Type IV: Intertrochanteric

  • Best prognosis.
  • Lowest risk of avascular necrosis.
  • Malunion is more common.

Key concept

  • More proximal fractures have a greater risk of avascular necrosis.
  • More distal fractures have a lower risk of avascular necrosis but a greater risk of deformity.

Investigations

Radiographs

  • Anteroposterior pelvis including both hips.
  • Internal rotation view.

Advanced imaging

  • MRI or CT for suspected occult fractures.
  • MRI or CT when low energy trauma suggests a pathological fracture.

Factors Affecting Outcome

Non modifiable factors

  • Age.
  • Fracture type.
  • Initial displacement.

Modifiable surgeon related factors

  • Early surgery.
  • Anatomical reduction.
  • Stable fixation.

Management Principles

Early intervention

  • Perform surgery ideally within 24 hours.
  • Decompress intracapsular hematoma using aspiration or capsulotomy.

Reduction

  • Aim for anatomical reduction.
  • Attempt closed reduction first.
  • Proceed to open reduction if anatomical reduction cannot be achieved.
  • Do not accept malreduction.

Fixation

Principles

  • Stable fixation is more important than preservation of the physis.
  • Crossing the physis is acceptable if required for stability.

Fixation according to age

  • Younger children: Smooth Kirschner wires with hip spica.
  • Older children: Cannulated screws.
  • Type III and Type IV fractures may require side plate fixation.

Postoperative Care

  • Hip spica in younger children.
  • Delayed weight bearing.
  • Serial radiographic follow up.

Complications

Major complication

  • Avascular necrosis.

Other complications

  • Coxa vara.
  • Nonunion.
  • Growth arrest with limb length discrepancy.
  • Infection.
  • Chondrolysis.

Risk Factors for Avascular Necrosis

  • Fracture type.
  • Degree of displacement.
  • Delay in treatment.
  • Older age.

Common Clinical Pitfalls

Missed diagnosis

  • Children may present with knee or thigh pain.
  • Always examine the hip.

Missing a pathological fracture

  • Low energy injuries should raise suspicion for infection, tumor, or metabolic bone disease.

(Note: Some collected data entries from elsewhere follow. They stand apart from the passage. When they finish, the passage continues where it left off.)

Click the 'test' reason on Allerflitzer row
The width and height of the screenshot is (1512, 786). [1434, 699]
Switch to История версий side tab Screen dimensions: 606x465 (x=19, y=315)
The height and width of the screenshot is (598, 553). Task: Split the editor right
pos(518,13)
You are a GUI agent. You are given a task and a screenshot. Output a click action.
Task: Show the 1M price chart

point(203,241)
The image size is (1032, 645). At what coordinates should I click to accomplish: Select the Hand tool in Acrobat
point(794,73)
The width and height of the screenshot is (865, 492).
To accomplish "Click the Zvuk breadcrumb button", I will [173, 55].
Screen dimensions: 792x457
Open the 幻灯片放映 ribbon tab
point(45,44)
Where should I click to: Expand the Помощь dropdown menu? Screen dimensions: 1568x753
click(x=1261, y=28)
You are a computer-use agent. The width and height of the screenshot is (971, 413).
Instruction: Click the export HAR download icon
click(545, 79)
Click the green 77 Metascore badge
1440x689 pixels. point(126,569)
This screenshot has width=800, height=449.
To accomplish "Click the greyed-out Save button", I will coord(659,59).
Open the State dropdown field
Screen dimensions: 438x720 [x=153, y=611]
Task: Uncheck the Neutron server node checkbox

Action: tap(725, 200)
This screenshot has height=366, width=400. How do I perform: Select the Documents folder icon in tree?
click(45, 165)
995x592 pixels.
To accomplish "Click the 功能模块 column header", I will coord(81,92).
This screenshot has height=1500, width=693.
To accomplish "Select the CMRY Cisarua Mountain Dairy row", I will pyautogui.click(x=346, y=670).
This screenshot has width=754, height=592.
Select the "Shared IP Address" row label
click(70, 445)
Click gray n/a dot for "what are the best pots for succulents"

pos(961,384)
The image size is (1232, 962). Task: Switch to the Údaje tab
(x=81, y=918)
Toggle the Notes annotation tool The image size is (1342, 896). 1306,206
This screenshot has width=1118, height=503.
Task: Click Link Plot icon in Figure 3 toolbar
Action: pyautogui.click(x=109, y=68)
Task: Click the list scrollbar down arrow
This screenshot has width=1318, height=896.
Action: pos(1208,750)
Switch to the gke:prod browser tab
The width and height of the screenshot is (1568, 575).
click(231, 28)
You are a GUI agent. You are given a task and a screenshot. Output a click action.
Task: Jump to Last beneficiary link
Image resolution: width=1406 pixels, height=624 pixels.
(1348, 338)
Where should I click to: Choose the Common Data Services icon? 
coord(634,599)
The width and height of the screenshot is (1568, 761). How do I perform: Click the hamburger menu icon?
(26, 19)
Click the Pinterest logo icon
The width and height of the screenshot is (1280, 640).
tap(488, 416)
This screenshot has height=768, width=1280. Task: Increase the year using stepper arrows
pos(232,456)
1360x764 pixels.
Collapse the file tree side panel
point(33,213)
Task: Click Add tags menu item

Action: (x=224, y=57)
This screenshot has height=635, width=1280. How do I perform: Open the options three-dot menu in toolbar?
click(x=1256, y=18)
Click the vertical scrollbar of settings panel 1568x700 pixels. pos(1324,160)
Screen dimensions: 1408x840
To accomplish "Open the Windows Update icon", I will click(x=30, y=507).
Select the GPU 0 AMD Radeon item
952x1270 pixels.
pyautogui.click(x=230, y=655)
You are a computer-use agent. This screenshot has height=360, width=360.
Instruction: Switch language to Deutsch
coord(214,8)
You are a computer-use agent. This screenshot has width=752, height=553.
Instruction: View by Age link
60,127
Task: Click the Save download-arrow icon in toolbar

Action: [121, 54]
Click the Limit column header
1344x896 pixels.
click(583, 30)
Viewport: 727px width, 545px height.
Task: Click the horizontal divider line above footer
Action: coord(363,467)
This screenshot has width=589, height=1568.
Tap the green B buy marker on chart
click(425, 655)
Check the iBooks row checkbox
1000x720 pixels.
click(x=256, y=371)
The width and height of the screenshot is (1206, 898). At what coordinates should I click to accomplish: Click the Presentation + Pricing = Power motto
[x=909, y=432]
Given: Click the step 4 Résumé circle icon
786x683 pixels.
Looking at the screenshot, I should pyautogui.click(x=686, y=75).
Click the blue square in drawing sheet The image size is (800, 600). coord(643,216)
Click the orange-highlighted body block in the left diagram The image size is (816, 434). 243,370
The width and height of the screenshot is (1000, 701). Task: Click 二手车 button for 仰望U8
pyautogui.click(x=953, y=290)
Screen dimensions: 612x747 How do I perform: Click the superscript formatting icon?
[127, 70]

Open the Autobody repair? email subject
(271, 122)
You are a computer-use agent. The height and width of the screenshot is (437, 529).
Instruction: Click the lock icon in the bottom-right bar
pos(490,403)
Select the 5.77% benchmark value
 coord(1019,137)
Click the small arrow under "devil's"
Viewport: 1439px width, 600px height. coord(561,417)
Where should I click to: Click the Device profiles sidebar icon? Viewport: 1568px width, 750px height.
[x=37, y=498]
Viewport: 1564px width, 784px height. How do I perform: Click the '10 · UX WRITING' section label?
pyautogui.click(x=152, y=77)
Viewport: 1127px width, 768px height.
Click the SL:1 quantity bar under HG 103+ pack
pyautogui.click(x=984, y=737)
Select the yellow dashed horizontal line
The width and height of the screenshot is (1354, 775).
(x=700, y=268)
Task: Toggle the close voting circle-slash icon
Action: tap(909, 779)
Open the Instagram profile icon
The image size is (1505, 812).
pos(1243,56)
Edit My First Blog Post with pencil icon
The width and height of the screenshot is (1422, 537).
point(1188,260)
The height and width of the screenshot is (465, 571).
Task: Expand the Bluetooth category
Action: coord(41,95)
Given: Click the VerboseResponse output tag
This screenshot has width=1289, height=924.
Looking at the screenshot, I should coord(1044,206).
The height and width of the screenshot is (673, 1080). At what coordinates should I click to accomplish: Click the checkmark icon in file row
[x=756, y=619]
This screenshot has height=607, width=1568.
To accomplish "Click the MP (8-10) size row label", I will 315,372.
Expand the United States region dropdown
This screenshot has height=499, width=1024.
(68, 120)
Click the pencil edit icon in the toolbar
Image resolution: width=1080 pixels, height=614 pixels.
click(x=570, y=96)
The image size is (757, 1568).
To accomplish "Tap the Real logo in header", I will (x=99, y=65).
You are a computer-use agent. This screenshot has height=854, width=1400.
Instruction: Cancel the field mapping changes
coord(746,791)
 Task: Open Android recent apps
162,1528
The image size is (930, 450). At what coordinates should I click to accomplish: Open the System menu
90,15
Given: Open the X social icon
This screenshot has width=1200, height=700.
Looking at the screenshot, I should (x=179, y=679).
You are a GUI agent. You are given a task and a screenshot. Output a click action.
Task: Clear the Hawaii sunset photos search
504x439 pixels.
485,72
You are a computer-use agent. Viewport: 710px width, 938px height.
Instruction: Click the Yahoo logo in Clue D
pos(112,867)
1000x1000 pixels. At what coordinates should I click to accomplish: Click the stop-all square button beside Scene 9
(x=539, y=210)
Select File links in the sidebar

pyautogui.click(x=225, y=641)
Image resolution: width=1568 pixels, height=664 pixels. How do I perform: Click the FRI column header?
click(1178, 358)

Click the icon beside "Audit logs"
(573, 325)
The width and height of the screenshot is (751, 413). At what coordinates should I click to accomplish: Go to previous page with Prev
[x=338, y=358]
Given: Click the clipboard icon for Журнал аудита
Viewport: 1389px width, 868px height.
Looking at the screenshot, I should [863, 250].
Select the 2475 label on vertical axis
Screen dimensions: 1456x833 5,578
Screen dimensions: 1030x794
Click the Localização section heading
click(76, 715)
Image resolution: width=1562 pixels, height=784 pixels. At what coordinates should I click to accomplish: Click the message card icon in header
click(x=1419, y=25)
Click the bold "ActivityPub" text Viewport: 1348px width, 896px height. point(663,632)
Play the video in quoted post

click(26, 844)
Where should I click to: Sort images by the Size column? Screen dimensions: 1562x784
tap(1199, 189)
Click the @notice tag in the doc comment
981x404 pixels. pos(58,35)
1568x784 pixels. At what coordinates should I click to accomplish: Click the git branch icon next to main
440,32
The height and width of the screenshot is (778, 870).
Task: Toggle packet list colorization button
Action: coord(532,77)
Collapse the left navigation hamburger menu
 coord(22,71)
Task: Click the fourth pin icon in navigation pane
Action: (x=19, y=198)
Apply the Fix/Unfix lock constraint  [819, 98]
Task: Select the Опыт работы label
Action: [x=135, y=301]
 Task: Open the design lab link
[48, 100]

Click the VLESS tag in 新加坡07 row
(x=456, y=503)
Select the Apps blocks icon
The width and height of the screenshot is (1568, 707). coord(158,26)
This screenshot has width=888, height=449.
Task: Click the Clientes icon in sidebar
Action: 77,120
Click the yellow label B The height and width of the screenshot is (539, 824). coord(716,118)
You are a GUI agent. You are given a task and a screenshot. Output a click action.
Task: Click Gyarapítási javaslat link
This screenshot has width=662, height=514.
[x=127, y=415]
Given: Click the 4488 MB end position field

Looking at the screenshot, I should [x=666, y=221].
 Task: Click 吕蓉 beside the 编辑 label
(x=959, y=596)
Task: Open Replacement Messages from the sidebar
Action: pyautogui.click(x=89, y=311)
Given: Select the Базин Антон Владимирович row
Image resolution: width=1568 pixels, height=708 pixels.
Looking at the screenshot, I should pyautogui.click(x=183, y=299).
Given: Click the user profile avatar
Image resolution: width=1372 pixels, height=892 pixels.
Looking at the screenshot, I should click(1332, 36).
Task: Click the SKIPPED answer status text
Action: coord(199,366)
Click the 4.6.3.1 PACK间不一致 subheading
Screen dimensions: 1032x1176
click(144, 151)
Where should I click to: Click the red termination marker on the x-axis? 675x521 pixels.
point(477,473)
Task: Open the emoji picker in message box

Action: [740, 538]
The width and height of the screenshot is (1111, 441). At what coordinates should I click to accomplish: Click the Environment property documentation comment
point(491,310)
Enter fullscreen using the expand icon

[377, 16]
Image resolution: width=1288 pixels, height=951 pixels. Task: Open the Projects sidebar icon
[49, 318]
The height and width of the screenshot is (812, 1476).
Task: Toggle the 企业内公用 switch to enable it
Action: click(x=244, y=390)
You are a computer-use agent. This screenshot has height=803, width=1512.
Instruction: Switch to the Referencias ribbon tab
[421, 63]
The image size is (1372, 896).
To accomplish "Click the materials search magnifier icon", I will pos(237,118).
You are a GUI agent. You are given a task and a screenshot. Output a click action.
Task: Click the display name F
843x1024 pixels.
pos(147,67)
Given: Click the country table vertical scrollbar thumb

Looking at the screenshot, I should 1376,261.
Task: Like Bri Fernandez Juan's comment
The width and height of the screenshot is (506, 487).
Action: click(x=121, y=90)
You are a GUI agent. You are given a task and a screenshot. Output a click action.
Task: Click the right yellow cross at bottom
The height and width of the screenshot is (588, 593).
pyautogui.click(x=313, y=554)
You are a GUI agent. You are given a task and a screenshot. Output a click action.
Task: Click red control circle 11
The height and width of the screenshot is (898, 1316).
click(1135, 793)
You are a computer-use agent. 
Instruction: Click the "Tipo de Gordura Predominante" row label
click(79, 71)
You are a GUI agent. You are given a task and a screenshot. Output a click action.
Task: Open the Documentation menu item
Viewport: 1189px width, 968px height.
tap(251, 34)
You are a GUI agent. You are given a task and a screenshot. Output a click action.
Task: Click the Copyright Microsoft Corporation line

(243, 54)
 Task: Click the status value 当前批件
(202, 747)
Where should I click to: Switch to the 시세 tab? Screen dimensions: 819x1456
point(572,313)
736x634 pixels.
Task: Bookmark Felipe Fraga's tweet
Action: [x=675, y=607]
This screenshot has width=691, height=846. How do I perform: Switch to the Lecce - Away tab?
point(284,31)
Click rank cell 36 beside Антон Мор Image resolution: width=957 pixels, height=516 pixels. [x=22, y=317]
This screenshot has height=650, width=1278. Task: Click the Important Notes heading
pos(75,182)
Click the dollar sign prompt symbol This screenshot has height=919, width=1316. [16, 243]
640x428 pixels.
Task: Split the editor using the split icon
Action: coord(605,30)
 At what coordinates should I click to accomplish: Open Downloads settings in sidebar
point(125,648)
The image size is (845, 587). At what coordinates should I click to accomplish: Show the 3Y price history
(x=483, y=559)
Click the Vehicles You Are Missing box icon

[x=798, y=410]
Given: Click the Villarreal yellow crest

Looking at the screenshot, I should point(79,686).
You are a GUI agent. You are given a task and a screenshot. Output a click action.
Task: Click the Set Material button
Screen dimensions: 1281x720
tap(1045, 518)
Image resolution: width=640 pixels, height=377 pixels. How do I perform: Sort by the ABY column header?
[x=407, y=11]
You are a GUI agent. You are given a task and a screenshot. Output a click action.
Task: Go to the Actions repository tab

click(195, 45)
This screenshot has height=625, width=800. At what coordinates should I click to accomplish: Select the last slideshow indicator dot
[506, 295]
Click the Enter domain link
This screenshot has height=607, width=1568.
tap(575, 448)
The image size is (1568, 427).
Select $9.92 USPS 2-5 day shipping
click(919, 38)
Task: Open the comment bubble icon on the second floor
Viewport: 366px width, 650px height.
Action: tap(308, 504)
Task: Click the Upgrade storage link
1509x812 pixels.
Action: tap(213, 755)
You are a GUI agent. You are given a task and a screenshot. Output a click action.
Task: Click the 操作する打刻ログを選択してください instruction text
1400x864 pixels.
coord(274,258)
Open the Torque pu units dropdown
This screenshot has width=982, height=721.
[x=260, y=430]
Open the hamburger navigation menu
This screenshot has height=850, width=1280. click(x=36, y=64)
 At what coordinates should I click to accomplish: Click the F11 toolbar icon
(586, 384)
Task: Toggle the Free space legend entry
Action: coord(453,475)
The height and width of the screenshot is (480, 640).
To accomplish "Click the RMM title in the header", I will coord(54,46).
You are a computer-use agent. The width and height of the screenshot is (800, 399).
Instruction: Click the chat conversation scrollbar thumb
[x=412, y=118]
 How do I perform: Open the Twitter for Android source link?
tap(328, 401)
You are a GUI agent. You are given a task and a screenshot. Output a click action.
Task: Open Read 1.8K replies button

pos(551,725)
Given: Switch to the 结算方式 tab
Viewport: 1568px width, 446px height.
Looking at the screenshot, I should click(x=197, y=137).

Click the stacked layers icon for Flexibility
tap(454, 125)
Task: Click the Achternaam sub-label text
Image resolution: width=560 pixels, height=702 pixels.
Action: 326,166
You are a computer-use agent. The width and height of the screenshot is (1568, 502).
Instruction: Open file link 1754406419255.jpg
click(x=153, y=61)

Inappropriate conservative treatment

  • Suitable only for undisplaced fractures.
  • Most displaced fractures require surgery.

Avoiding fixation across the physis

  • Inadequate fixation leads to instability and poor outcomes.

Poor reduction or fixation

  • Common cause of treatment failure.

Exam Pearls

  • Most important complication is avascular necrosis.
  • Most important prognostic factor is the fracture type.
  • Most important modifiable factor is early surgery with anatomical reduction and stable fixation.
  • Golden rule: Anatomical reduction and stable fixation.